Click any tag pill on a file card to instantly filter by that tag value.

Duration filter

Enter min/max duration in seconds at the top of the results pane to find files of a specific length — useful for isolating one-shots, loops, or full tracks.

File actions

  • Play button — previews the file directly in the browser
  • Open folder — opens the file location in Explorer / Finder
  • Copy path — copies the full file path to clipboard
  • ⟳ Loop — toggles looping playback on/off. Turns green when active. Useful for testing whether a sound loops cleanly.
  • Speed selector — adjusts playback rate (0.5×, 0.75×, 1×, 1.5×, 2×). Useful for checking fast one-shots in slow motion or auditioning loops at different tempos.
http://localhost:5000
Expanded file card with audio player
Clicking a file card expands it to reveal the audio player and action buttons.
http://localhost:5000
Loop and speed controls
The Loop button turns green when active. The speed selector lets you audition sounds at 0.5×–2× speed.
06

Tag Reference

Every file receives tags across multiple categories. Here's what each category means and how it's generated.

Category Example values Source
sound_event Explosion, Rain, Piano, Gunshot, Dog, Thunder… PANNs neural network — 527 AudioSet classes with confidence scores
category sound effect, music, ambience / atmosphere, musical sfx Derived from top PANNs results
type one-shot, short clip, loop / stem, full track Derived from file duration
tempo very slow, slow, medium, fast, very fast Derived from librosa BPM estimate
energy quiet, medium energy, loud Derived from RMS loudness in dB
mood bright, dark Derived from detected musical key mode (major/minor)
texture tonal, noisy, warm, bright Derived from spectral centroid and zero-crossing rate

Music files also display BPM, musical key (e.g. A minor), loudness in dB, sample rate, and channel count in the card header.

07

Supported Formats

WAV MP3 FLAC OGG AIF AIFF
Mac metadata files

If your library came from a Mac or was distributed as a Mac zip, you may see ._filename files. These are Apple metadata stubs, not real audio. The tagger logs them as errors and skips them — this is expected behaviour.

08

Performance

ModeSpeed per file10,000 files
NVIDIA GPU (CUDA) 1–2 seconds (tested on RTX 2070) ~3–6 hours
CPU (single worker) 30–60 seconds ~80–170 hours
CPU (4 workers) ~15–20 seconds ~40–55 hours
Run overnight

For large libraries, start the tagger before you sleep. It's fully resumable — if anything interrupts it, just re-run the same command and it picks up where it left off.

09

FAQ

Does any data get uploaded to the internet?

No. All analysis runs locally on your machine. The only internet access is the one-time download of the PANNs model (~400 MB) from Zenodo.org.

Can I search while the tagger is still running?

Yes.

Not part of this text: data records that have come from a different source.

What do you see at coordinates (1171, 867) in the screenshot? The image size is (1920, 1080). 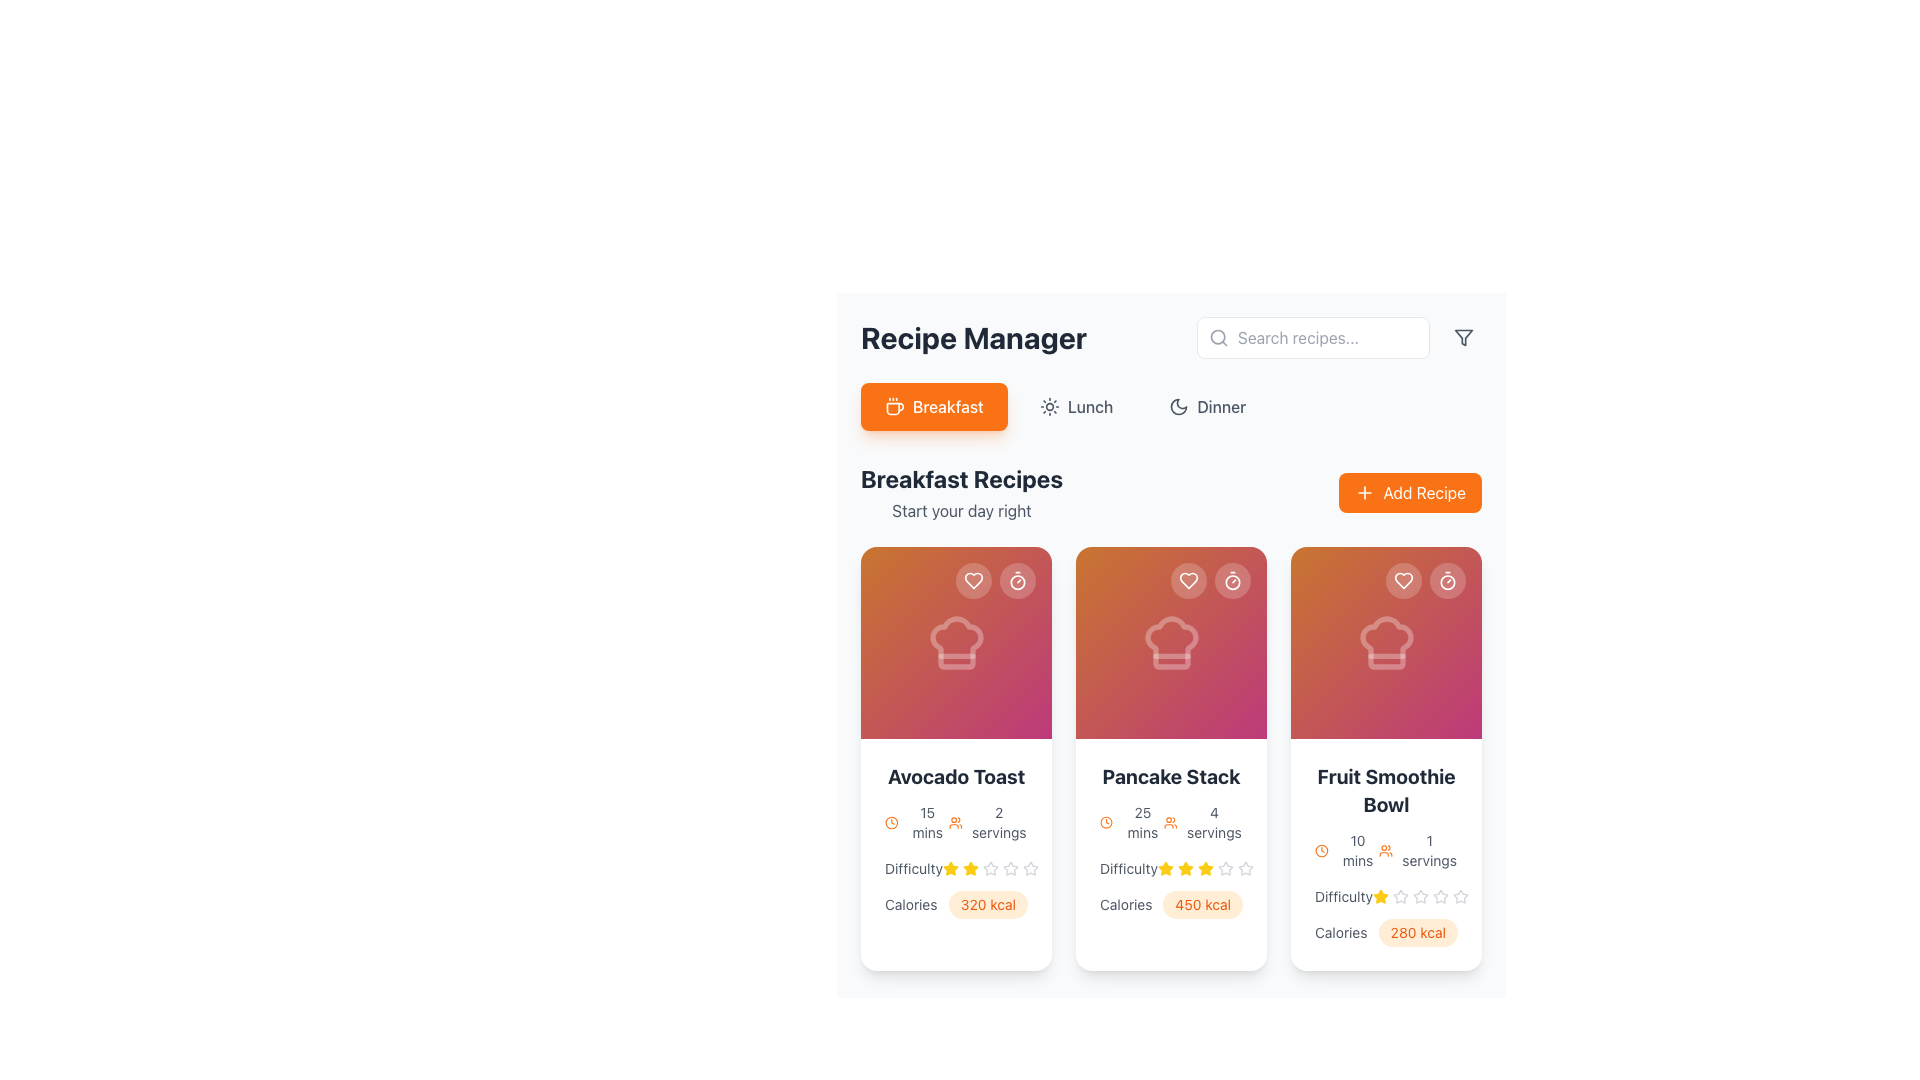 I see `the second yellow star icon in the rating system located under the 'Difficulty' label on the 'Pancake Stack' recipe card` at bounding box center [1171, 867].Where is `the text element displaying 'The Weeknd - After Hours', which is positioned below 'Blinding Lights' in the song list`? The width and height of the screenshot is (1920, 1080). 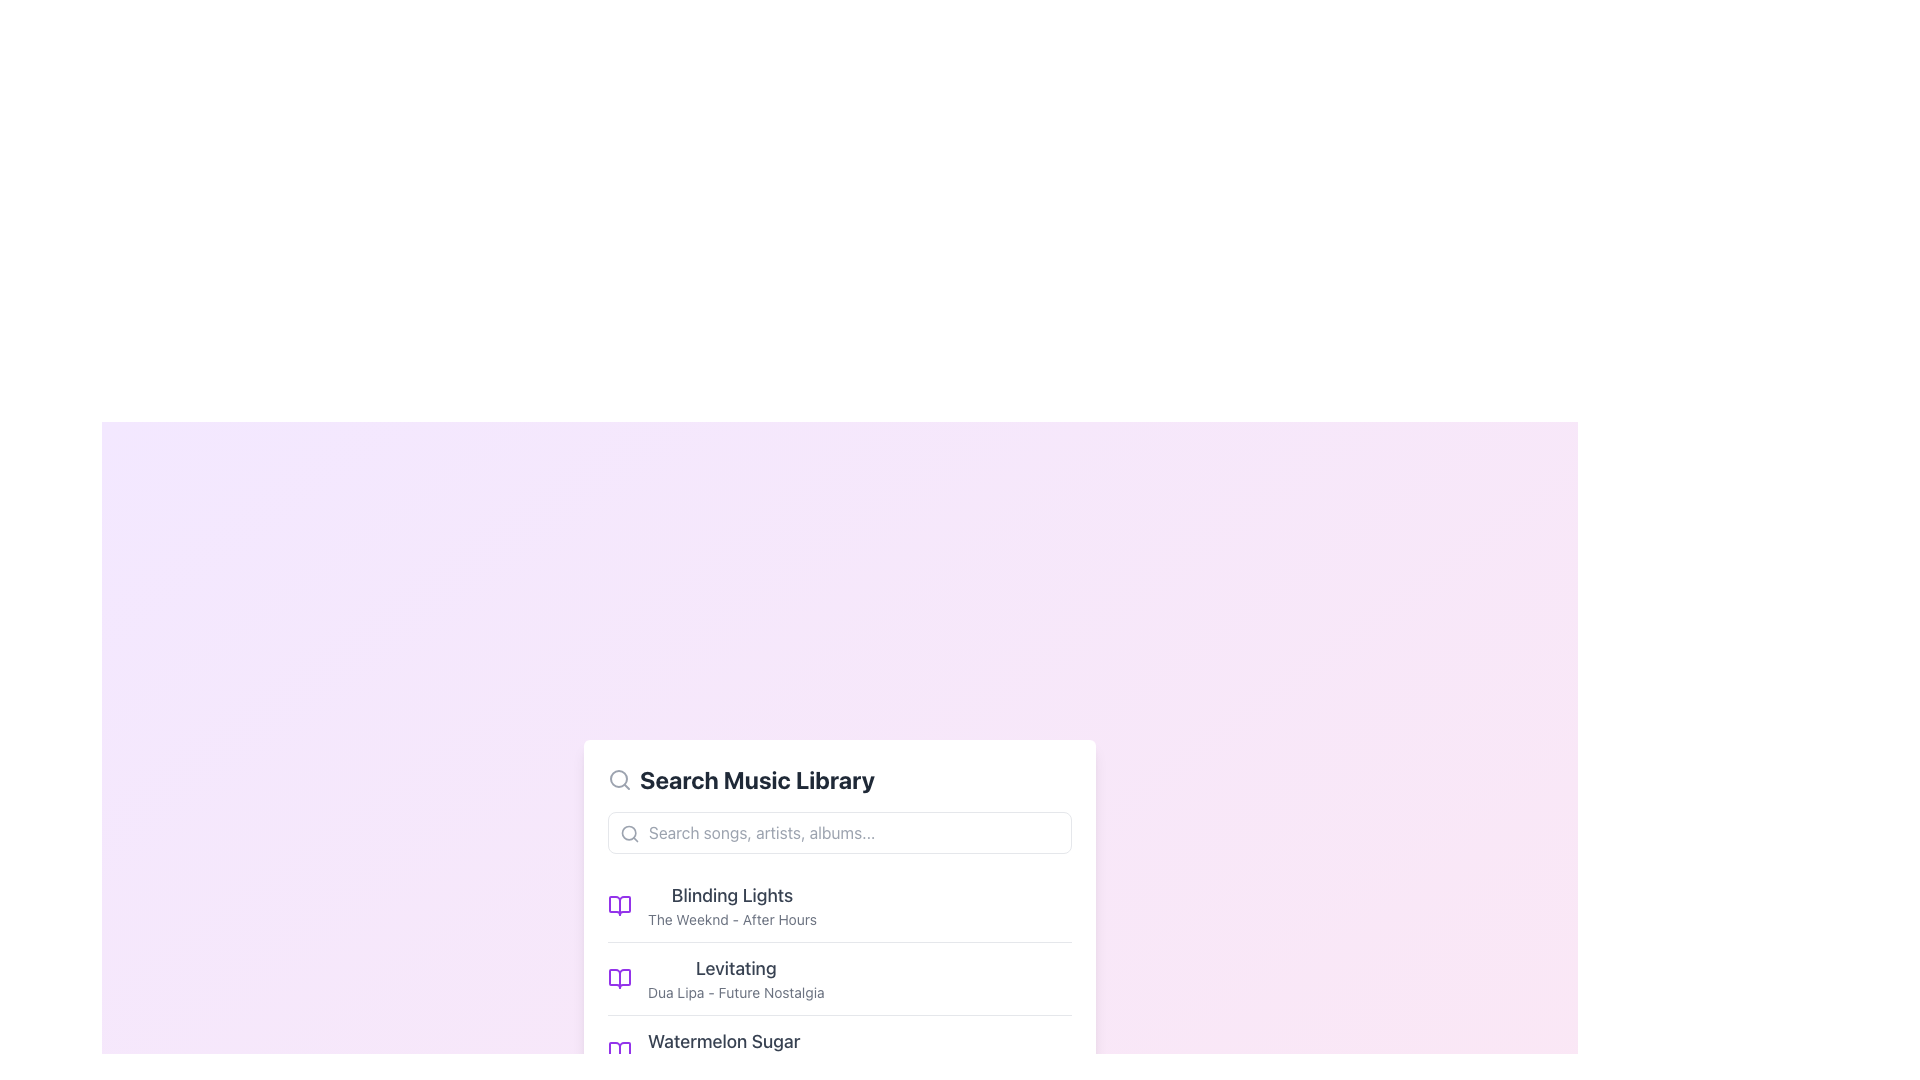 the text element displaying 'The Weeknd - After Hours', which is positioned below 'Blinding Lights' in the song list is located at coordinates (731, 919).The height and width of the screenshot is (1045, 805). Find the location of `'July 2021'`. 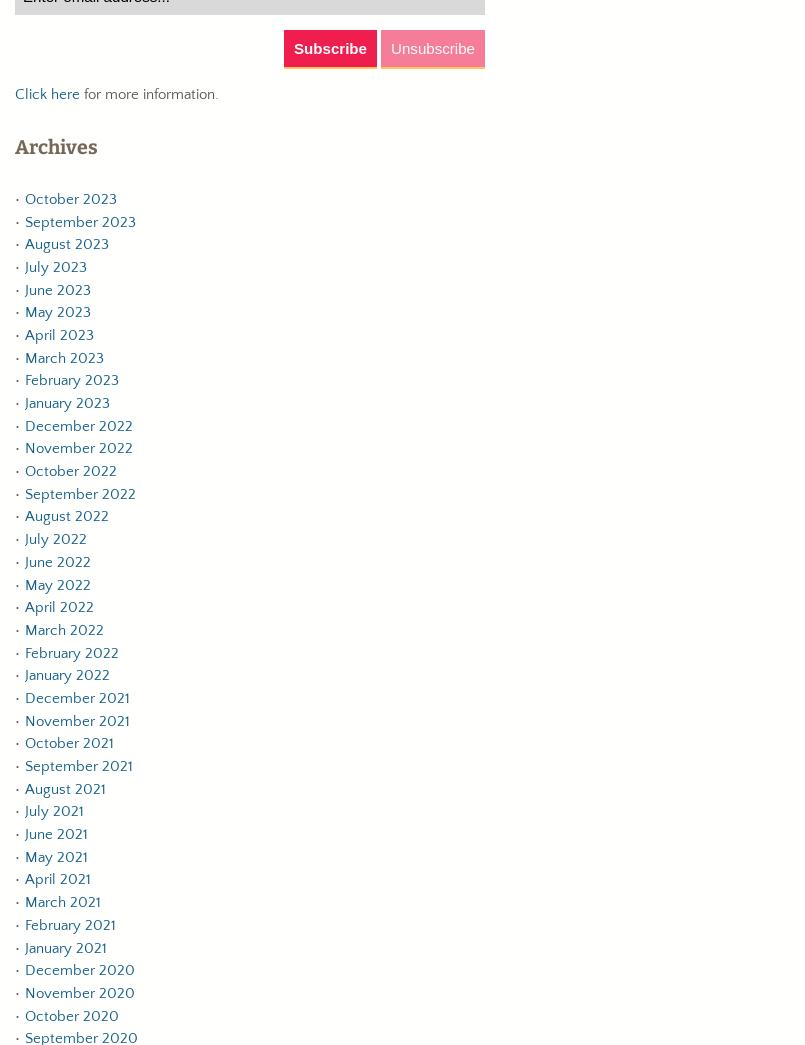

'July 2021' is located at coordinates (54, 811).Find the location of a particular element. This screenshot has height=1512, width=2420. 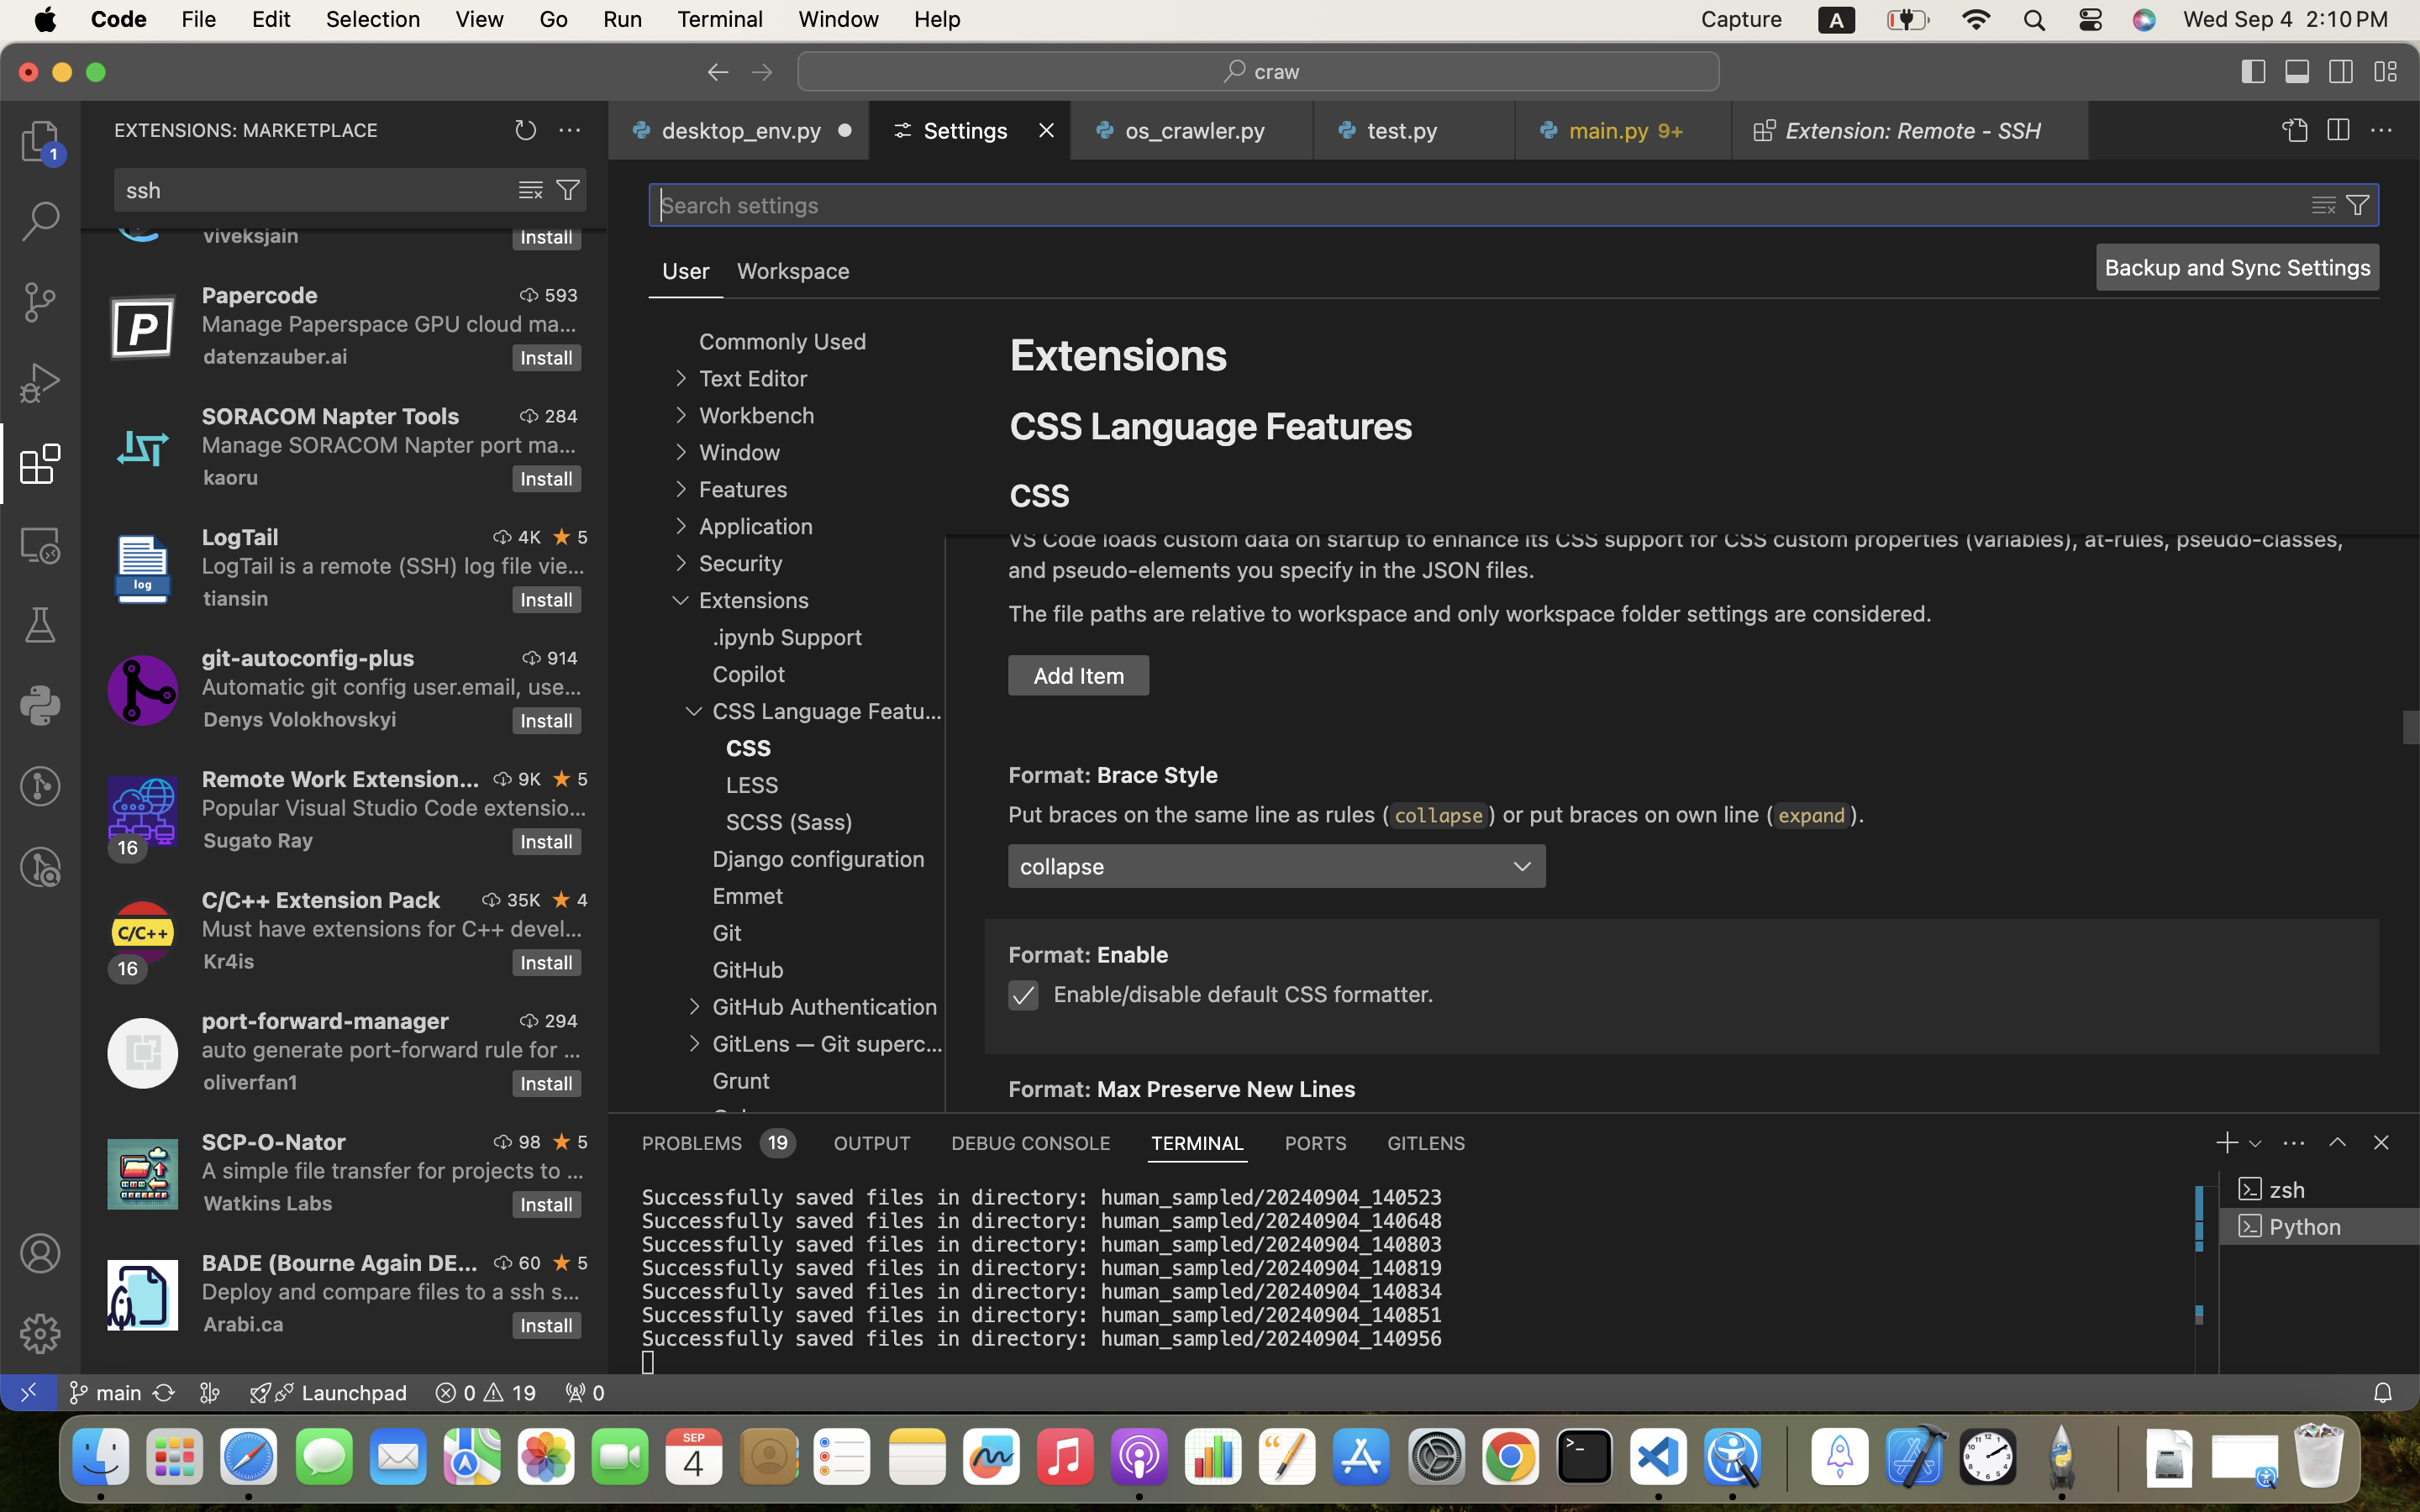

'35K' is located at coordinates (523, 900).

Double-click Start Audio Library Local Server.bat in a second window and open localhost:5000. Files appear in search results as soon as they're tagged.

How do I add more folders to the library?

Double-click Scan Library.bat and enter the new folder path when prompted. Files are identified by a hash so there's no duplication — already-tagged files are skipped.

I see lots of errors for ._filename files

These are Apple macOS metadata stubs created when zipping on a Mac. From v1.0 onwards these are filtered out before scanning and will not appear in logs. If you see them, ensure you are running the latest version of tagger.py.

The PANNs model failed to load

On Windows, the panns_inference library sometimes tries to use wget which isn't available. Follow the manual model download steps in the Installation section to pre-download the files using PowerShell's built-in Invoke-WebRequest.

Can I run this on macOS or Linux?

Yes. The Open Folder button uses open -R on macOS and xdg-open on Linux automatically. GPU acceleration on macOS requires an NVIDIA GPU via CUDA (most Macs use Apple Silicon — CPU mode is recommended).